Todo o atendimento de Miguel é gratuito. A iniciativa é colocada em prática com recursos provenientes do Programa Nacional de Apoio à Atenção da Saúde da Pessoa com Deficiência (Pronas) e atende crianças e adolescentes de Curitiba e municípios da região metropolitana. O projeto tem cem vagas disponíveis e, atualmente, atende 60 pacientes.
Tratamento
O tratamento do autismo está centrado em terapias voltadas ao aumento do potencial do desenvolvimento social e comunicação da criança, redução de danos no funcionamento intelectual, melhora da qualidade de vida e desenvolvimento da autonomia. Em alguns casos, há indicação para o uso de medicamentos.
“É sempre importante observar não somente as dificuldades, mas também as potencialidades da criança e do adolescente. Por exemplo, uma pessoa que tem dificuldade de comunicação pode desempenhar atividades instrumentais de uma maneira muito à frente do seu desenvolvimento. O importante é que a gente consiga dar esse apoio e fornecer o tratamento que ela precisa”, ressalta a psiquiatra Jaqueline Cenci, que coordena o Integra.
O neurologista do Pequeno Príncipe destaca ainda que há três critérios fundamentais do tratamento terapêutico para crianças com TEA: a aplicação de terapias específicas para o autismo (um dos métodos mais consagrados é a Análise do Comportamento Aplicada – ABA, em inglês); o início precoce do tratamento para obtenção de melhores resultados em longo prazo; e a sua realização de maneira intensiva, com um programa terapêutico que incorpore, no mínimo, de cinco a dez sessões por semana.
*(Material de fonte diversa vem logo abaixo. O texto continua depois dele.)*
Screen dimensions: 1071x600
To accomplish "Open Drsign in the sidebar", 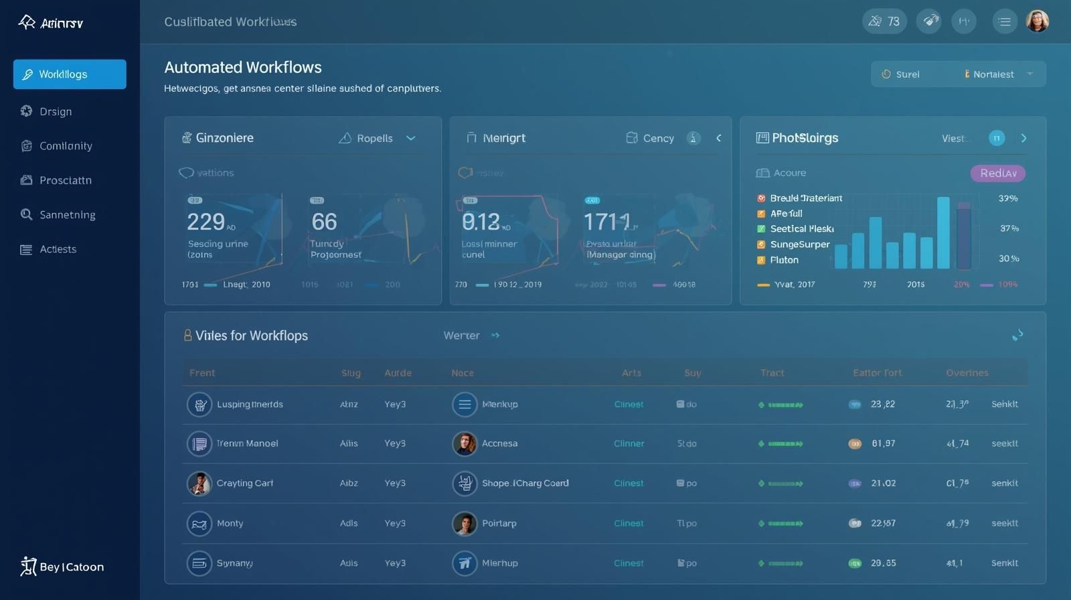I will [x=56, y=112].
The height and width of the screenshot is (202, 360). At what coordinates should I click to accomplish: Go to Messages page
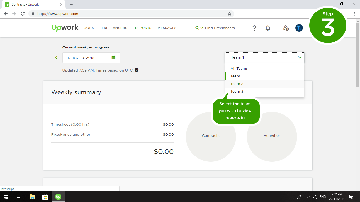167,28
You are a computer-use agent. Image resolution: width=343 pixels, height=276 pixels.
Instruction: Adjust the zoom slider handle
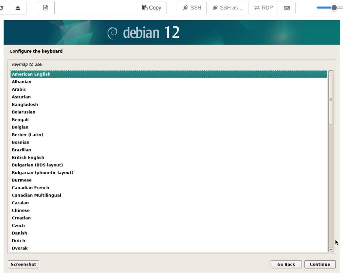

O tratamento deve ser multidisciplinar e envolver, além de um pediatra, psicólogo, fonoaudiólogo e terapeuta ocupacional. De forma complementar, outras terapias podem ser desenvolvidas, como musicoterapia, terapias relacionais e psicoterapia.
O neurologista reforça que as crianças podem apresentar dificuldades de interação social, que são consideradas normais em alguns momentos. Mas, se houver uma suspeita de atraso no desenvolvimento, será essencial investigar e iniciar o tratamento o quanto antes, pois ele oportuniza ganhos importantes no desenvolvimento neuropsicomotor das crianças.